In his first novel in six years, astrophysicist turned essayist and best-selling novelist Alan Lightman, has directed his literary attention away from science and the heavens toward a place quite unexpected. Three Flames is an intimate portrait of three generations of a Cambodian rural family.
Pich, Ryna and their four children, face the regular hardships of farmers—years of poor harvest, meagre income, necessity—within a patriarchal society which enables Pich to impose his devastating decisions on his daughters. Lightman structures the book around their respective journeys and experiences: a chapter is dedicated to each family member and the pivotal moments in their lives, at various times between 1973 and 2015.
Three Flames opens with Ryna’s story, the mother, as she is faced with a ghost from a difficult past. She confides to one of her daughters, that love does not make the solidity of a marriage. Three flames do. The daughter recites the “three flames”, three promises, back to her worried mother. She is about to leave her home to join her husband’s village far away. She knows what is expected of her.
Duty is a burden as Ryna and Pich’s children manifest aspirations of their own. Sacrifices are demanded, and made. In a moment of respite, the youngest daughter stargazes alone outside, a reference, no doubt, to Lightman’s own passion for the heavens. For the girls in particular, choices appear limited.
Yet the bond between Ryna and her daughters is moving and deeply relatable. She wants for them what she couldn’t have for herself; when she eventually reaches a breaking point, it —in a moment of intergenerational conflict, love, forgiveness and emancipation—opens a window of unexpected freedom for one of her daughters.
It bears remarking that Lightman—the author of Einstein’s Dreams—is a white male here writing about Cambodian women. Pulling off a convincing story set in rural Cambodia is no mean feat, and in what seems a humble honoring of Khmer culture and traditions, the book pays notable attention to detail. He recalls that he had waited over ten years to write the novel and acknowledges several Cambodian peers for their help in ensuring cultural accuracy in the novel, perhaps overly so for the Khmer language inserts can feel somewhat heavy-handed in the first half of the book.
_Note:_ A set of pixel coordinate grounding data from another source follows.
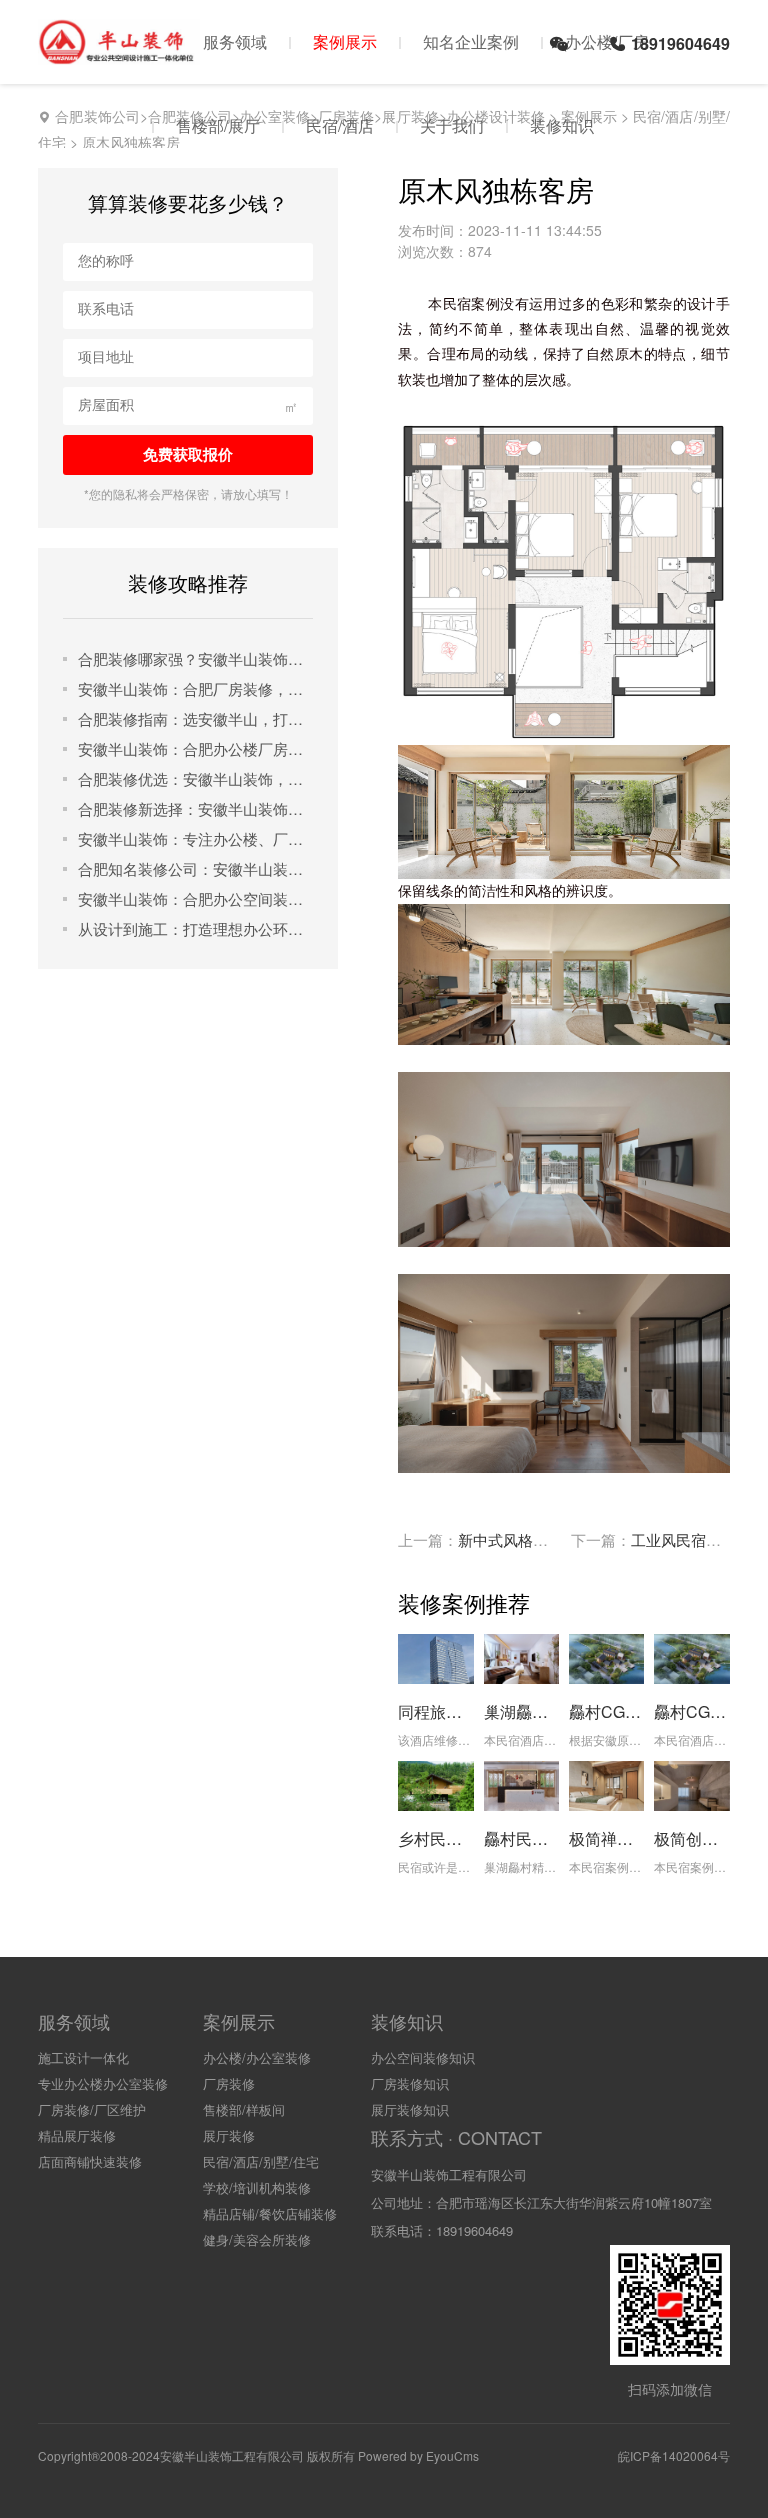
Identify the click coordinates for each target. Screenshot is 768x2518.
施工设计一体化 (83, 2057)
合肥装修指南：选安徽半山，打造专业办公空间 (195, 718)
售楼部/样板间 (244, 2109)
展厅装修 (229, 2135)
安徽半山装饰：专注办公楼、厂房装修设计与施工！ (195, 838)
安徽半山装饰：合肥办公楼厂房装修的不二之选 (195, 748)
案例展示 (345, 41)
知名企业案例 (471, 41)
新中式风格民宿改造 (525, 1539)
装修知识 (562, 125)
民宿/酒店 (340, 125)
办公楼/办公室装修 (257, 2057)
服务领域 (235, 41)
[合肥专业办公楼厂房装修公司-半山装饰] (119, 55)
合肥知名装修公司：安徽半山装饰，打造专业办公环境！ (195, 868)
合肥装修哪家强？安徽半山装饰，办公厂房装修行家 (195, 658)
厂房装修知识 (410, 2083)
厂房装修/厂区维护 (92, 2109)
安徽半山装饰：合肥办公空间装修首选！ (195, 898)
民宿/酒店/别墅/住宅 (261, 2161)
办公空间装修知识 (423, 2057)
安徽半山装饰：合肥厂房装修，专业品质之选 (195, 688)
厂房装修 (229, 2083)
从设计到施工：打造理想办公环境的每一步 (195, 928)
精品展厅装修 (77, 2135)
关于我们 (452, 125)
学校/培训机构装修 (257, 2187)
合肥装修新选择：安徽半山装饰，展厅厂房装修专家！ (195, 808)
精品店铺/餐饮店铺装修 (270, 2213)
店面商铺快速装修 (90, 2161)
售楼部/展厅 (218, 125)
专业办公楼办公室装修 (103, 2083)
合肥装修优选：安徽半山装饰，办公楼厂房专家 (195, 778)
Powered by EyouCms (417, 2455)
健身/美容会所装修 (257, 2239)
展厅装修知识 (410, 2109)
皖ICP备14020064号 (674, 2455)
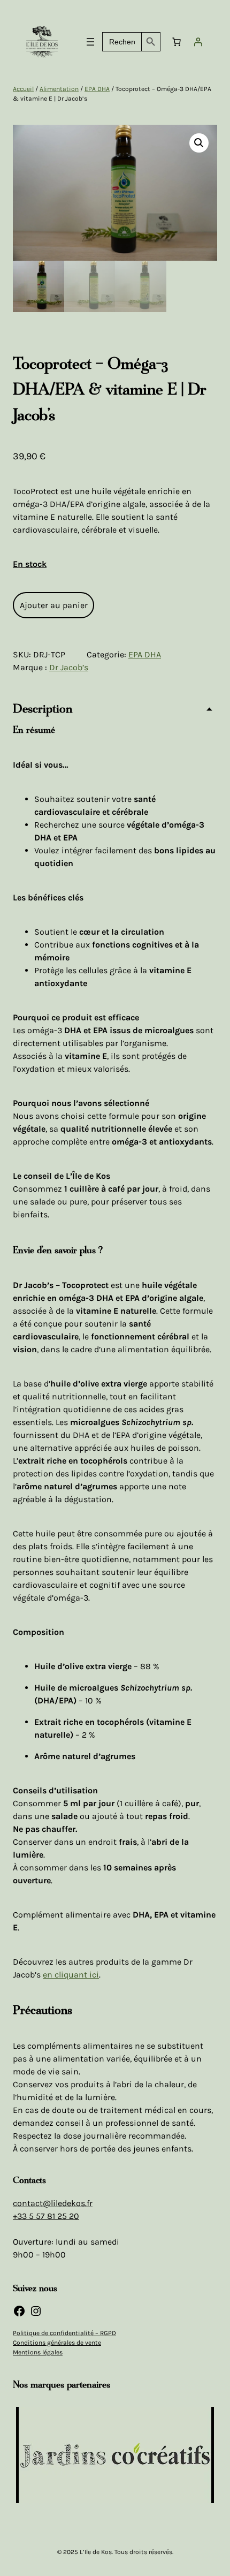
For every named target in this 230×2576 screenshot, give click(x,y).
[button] (199, 143)
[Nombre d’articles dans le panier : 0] (176, 41)
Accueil (23, 89)
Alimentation (59, 89)
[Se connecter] (198, 41)
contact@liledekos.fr (53, 2203)
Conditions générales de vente (57, 2342)
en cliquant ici (71, 1974)
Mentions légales (38, 2352)
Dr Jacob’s (68, 667)
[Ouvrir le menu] (90, 41)
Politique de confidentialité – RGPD (64, 2333)
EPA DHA (97, 89)
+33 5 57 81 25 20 (46, 2216)
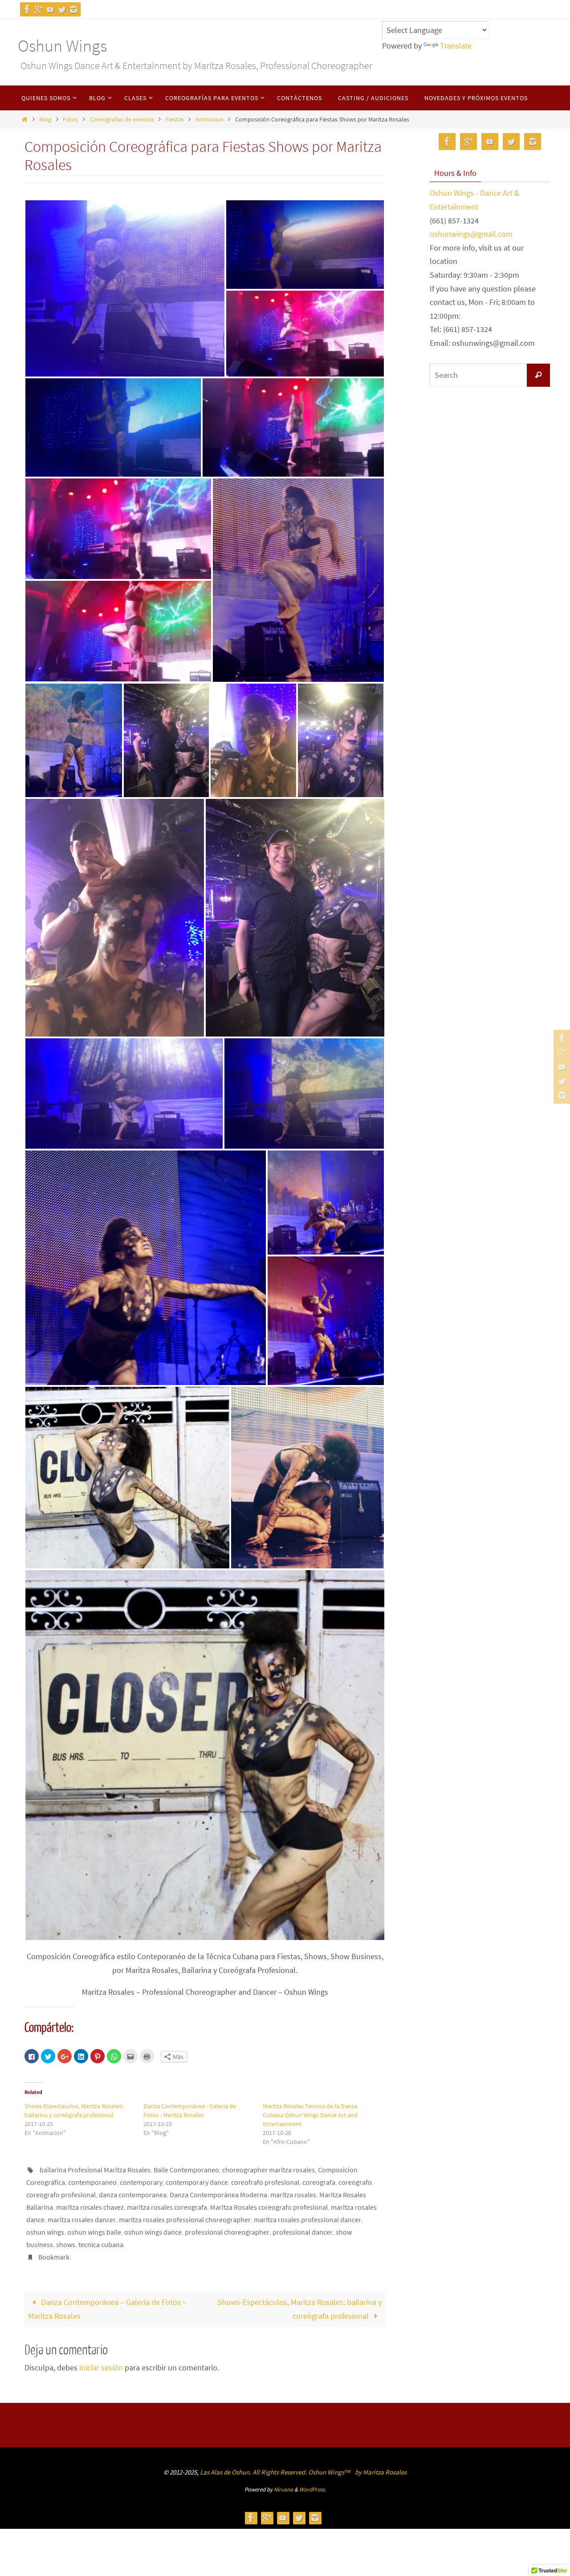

The characters are flawed and complex: multidimensional and sensitive personalities. His nuanced writing of the female protagonists is particularly welcome as a departure from traditional literary clichés of voiceless Asian women relegated to secondary or invisible spaces. These women experience anger, a desire for revenge, a willingness to fight injustice even if they are not always equipped to openly challenge the conservative status quo. Lightman has founded, and for almost 15 years, chaired a Cambodia-based women’s leadership charity, whence come, undoubtedly, the book’s feminist themes and emphasis on girls’ education and female agency, as does his anchoring the story in contemporary issues which qualify as social taboos in Cambodia: domestic violence, sexual abuse, prostitution, human trafficking, homosexuality, drug addiction and alcoholism.
Despite the advocacy, the reader is also immersed in animated daily rural life with its seasons, timeless superstitions and gossip. We see the mist setting over the paddy fields shortly after dawn. We follow the reliance on animals, the hungry days, the ceremonies and festivals—Pchum Ben, Khmer New Year, weddings, cremations:
It was April when Nita moved in, the hottest month of the year. Strange things happened in April. Nobody slept well. Ghosts could be heard tiptoeing about in search of water to quench their thirst. Cows broke from their tethers and went wandering through the village. Chickens magically escaped from their coops and congregated in the pagoda.
Against this backdrop, Three Flames is the story of an evolving Cambodia, as villages interact with modernity and a new generation dreams of choices and self-affirmation different than their parents’. “The world is big,” the youngest daughter, Sreypov, bravely says, “I want to see it.”